EXERCISE DETAILS:
In the text on Gospel authorship below, whose transcribed account is Mark said to basically be under more conservative views?
* Begin QUOTED TEXT *
3) Author detectable by internal means. Ask him if he thinks John wrote John and Matthew wrote Matthew? And if Mark is an accurate non-chronological narration of Peter's preaching?

You mentioned that yourself in there which Holding wanted put off for a while. Then comes GJohn vs the Synoptics:
http://www.acfaith.com/gjohn.html

"This lack of material in GJohn is all the more stranger if a person was to accept more conservative views on Gospel authorship. If both Matthew and John represent eyewitness accounts and Mark is basically Peter’s transcribed account, we have a very serious difficulty here! Left with such contradictory “eyewitness accounts” we might as well all become HJ agnostics! It is very strange that John would leave out virtually all references to what Matthew and Peter considered to be the central and driving factor of Jesus’ ministry! "
* End QUOTED TEXT *
* Begin DATASET RECORDS *
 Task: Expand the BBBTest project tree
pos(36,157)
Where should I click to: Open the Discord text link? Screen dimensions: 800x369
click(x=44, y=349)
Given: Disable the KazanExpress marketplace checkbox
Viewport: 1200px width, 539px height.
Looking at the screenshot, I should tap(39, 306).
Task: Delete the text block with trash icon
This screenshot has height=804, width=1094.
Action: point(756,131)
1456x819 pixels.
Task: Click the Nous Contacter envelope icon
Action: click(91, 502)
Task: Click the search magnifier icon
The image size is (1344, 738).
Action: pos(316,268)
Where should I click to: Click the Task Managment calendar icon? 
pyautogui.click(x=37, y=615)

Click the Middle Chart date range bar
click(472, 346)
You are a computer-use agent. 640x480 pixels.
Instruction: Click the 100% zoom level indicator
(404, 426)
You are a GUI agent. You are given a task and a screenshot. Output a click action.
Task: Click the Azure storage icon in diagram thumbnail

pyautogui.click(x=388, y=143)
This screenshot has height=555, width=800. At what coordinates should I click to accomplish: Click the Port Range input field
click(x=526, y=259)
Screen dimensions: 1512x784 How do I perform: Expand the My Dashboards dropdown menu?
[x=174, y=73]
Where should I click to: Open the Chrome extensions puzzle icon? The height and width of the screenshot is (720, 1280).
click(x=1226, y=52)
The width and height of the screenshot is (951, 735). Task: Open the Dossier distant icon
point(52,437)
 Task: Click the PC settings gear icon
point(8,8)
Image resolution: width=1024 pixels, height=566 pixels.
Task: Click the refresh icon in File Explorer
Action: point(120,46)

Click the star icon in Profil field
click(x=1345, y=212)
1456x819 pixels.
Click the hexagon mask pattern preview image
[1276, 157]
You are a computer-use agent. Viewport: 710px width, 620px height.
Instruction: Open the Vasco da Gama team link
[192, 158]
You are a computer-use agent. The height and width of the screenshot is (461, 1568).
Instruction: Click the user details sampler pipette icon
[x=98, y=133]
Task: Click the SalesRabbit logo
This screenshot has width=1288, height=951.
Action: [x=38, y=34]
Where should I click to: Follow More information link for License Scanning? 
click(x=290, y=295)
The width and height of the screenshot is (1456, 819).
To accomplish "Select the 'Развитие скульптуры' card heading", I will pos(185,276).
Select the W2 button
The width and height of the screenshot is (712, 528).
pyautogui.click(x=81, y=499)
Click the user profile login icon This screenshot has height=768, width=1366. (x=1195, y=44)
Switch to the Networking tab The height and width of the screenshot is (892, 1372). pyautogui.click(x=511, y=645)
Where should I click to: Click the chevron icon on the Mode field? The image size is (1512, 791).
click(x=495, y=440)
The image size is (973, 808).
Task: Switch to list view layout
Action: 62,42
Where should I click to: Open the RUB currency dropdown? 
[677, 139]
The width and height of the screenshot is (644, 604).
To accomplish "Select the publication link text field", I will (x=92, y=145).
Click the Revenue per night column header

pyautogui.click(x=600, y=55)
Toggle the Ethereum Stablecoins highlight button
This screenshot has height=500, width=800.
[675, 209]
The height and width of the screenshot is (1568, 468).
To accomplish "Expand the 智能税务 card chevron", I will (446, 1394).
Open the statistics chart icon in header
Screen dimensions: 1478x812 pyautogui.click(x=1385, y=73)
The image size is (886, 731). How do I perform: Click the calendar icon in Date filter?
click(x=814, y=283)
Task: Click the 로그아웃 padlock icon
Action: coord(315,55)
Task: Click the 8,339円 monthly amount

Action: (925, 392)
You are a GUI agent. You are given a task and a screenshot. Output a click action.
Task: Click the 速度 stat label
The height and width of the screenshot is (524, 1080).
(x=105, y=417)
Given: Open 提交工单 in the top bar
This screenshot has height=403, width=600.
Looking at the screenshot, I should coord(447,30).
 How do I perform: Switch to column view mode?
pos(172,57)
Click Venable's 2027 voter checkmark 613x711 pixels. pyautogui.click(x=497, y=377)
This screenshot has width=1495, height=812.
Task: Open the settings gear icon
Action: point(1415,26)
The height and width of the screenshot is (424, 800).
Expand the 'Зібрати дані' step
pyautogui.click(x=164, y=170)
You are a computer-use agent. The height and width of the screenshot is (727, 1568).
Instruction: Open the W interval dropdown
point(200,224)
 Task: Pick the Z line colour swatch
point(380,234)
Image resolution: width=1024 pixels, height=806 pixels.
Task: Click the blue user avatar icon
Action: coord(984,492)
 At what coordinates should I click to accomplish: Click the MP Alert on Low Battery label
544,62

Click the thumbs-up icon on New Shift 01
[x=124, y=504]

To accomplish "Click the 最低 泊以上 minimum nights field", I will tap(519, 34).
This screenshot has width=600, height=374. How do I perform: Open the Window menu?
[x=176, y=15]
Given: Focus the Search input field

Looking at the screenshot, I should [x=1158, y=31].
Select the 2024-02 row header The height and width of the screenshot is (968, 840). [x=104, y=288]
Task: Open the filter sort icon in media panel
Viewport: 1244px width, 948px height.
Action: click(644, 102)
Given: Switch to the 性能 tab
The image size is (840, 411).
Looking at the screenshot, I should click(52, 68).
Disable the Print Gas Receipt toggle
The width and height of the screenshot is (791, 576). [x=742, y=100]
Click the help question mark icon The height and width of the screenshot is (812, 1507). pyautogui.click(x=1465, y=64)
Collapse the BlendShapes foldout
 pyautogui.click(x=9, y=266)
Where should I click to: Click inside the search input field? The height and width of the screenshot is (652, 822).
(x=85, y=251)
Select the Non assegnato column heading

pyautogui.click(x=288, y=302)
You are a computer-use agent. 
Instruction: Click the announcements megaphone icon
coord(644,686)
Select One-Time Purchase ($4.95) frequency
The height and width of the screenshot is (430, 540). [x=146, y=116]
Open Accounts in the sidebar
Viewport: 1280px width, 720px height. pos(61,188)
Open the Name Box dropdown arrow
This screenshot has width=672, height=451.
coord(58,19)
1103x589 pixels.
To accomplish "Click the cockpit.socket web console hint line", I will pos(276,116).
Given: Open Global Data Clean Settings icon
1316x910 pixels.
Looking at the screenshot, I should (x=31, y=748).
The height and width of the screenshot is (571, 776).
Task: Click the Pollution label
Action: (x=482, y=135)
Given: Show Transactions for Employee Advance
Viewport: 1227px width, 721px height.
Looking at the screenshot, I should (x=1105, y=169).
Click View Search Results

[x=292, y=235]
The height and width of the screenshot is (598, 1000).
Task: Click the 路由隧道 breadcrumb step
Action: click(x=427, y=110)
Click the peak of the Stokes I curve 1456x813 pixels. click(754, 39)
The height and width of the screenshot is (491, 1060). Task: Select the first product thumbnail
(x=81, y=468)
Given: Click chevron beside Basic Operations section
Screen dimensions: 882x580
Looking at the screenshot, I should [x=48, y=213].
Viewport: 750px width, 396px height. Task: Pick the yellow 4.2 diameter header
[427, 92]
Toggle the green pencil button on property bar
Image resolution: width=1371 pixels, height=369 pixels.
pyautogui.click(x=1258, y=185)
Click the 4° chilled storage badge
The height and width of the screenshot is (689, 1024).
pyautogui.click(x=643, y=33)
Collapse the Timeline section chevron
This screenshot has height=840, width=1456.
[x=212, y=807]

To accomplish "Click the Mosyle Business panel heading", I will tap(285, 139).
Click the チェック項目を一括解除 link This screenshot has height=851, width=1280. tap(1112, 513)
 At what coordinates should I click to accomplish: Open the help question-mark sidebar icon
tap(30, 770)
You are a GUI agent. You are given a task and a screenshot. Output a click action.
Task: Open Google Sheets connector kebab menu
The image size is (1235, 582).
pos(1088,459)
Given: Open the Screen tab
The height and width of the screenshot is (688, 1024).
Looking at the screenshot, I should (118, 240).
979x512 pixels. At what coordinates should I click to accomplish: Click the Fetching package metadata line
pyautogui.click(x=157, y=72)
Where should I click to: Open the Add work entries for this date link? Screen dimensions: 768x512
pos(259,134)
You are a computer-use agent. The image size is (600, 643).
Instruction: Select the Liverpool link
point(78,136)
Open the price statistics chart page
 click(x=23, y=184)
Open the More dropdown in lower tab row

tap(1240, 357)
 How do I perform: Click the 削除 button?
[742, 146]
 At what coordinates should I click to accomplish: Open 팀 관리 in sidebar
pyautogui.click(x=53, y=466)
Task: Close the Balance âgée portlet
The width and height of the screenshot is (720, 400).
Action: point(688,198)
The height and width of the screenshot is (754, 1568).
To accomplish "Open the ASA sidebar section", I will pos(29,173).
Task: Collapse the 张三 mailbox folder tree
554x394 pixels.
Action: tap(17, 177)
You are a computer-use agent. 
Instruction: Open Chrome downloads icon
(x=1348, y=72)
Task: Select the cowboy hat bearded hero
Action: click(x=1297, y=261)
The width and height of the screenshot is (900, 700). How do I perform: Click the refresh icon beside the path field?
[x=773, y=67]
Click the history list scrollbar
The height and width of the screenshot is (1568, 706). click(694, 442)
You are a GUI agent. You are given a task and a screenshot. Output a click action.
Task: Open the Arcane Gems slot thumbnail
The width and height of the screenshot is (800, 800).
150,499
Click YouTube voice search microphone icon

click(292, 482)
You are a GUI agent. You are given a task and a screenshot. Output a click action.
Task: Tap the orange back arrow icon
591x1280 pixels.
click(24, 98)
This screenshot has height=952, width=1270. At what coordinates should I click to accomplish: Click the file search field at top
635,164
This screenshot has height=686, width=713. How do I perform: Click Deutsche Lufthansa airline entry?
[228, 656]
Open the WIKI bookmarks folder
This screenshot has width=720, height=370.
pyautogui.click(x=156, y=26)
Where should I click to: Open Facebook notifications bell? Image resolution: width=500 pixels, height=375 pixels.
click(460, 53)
* End DATASET RECORDS *
ANSWER TO THIS PROBLEM:
Peter's